— BEGIN —

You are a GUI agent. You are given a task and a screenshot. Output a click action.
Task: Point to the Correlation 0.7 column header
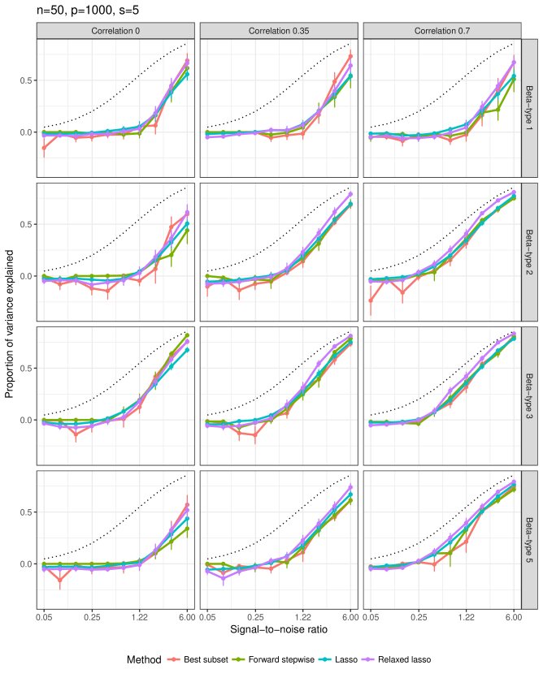pos(441,31)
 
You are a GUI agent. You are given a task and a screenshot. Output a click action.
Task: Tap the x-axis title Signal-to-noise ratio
pos(279,628)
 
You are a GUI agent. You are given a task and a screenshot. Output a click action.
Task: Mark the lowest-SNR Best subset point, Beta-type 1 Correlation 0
pos(44,148)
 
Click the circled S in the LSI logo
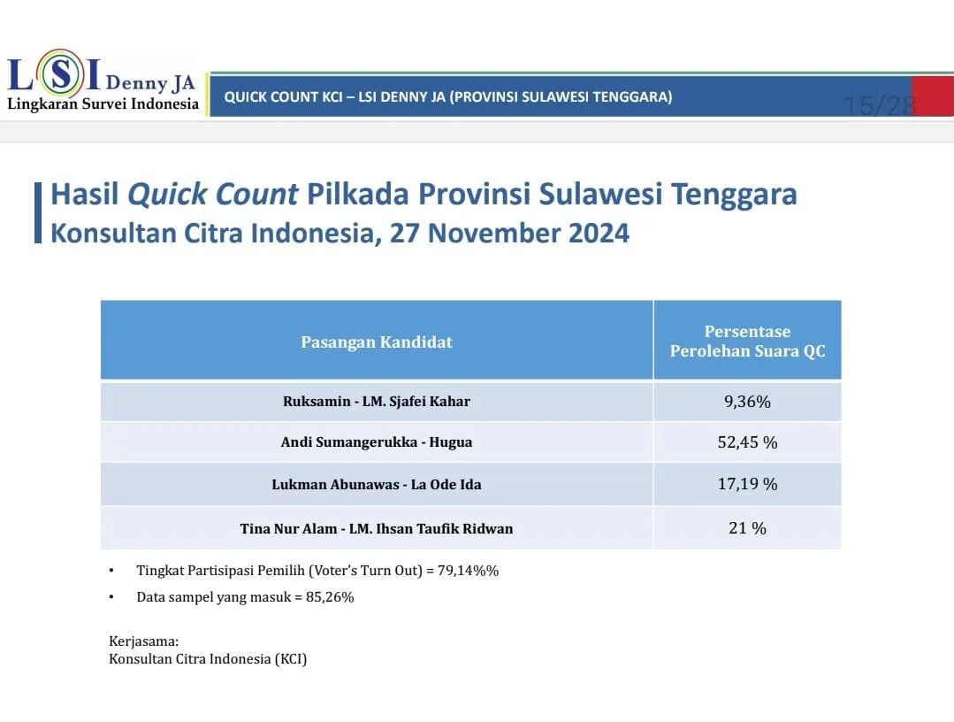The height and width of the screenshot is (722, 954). pyautogui.click(x=61, y=73)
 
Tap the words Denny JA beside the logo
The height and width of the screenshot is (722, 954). pyautogui.click(x=150, y=82)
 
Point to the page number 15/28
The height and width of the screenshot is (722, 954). pyautogui.click(x=880, y=105)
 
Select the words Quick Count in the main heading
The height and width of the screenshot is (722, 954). pyautogui.click(x=212, y=194)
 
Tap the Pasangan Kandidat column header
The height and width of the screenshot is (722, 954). pyautogui.click(x=377, y=342)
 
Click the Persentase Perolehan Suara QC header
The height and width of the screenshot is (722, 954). pyautogui.click(x=747, y=341)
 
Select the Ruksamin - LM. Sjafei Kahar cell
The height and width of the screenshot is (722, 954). pyautogui.click(x=377, y=401)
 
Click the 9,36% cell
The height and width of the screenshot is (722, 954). pyautogui.click(x=747, y=402)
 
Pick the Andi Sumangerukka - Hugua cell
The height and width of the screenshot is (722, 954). pyautogui.click(x=377, y=442)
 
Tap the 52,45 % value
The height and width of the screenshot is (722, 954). pyautogui.click(x=747, y=442)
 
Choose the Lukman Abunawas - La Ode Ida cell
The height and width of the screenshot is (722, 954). pyautogui.click(x=377, y=485)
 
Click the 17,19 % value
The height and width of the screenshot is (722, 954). pyautogui.click(x=747, y=484)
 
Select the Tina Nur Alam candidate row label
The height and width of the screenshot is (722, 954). pyautogui.click(x=377, y=528)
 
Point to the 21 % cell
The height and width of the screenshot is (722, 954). pyautogui.click(x=747, y=528)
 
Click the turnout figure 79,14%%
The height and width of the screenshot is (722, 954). pyautogui.click(x=468, y=571)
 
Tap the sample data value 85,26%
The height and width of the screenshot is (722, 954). pyautogui.click(x=330, y=597)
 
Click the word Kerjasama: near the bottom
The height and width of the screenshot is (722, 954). pyautogui.click(x=143, y=641)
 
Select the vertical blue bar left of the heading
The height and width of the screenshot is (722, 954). pyautogui.click(x=38, y=212)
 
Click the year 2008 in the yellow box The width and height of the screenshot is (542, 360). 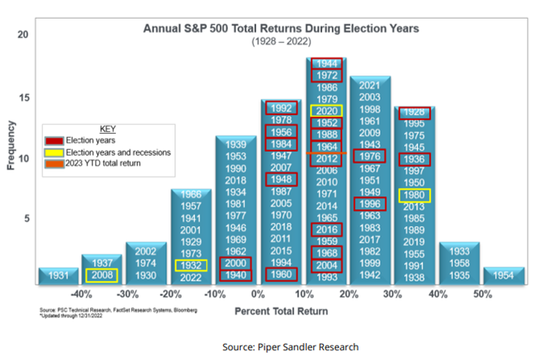102,276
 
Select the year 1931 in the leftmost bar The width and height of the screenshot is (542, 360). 58,276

— END —

→ **SET EXERCISE**:
Copy out verbatim the part of the items that opens with the line containing "Tap the Pasangan Kandidat column header" and closes with the line containing "954). pyautogui.click(x=747, y=341)", including both of those lines.

→ **RESPONSE TO THE TASK**:
Tap the Pasangan Kandidat column header
The height and width of the screenshot is (722, 954). pyautogui.click(x=377, y=342)
 
Click the Persentase Perolehan Suara QC header
The height and width of the screenshot is (722, 954). pyautogui.click(x=747, y=341)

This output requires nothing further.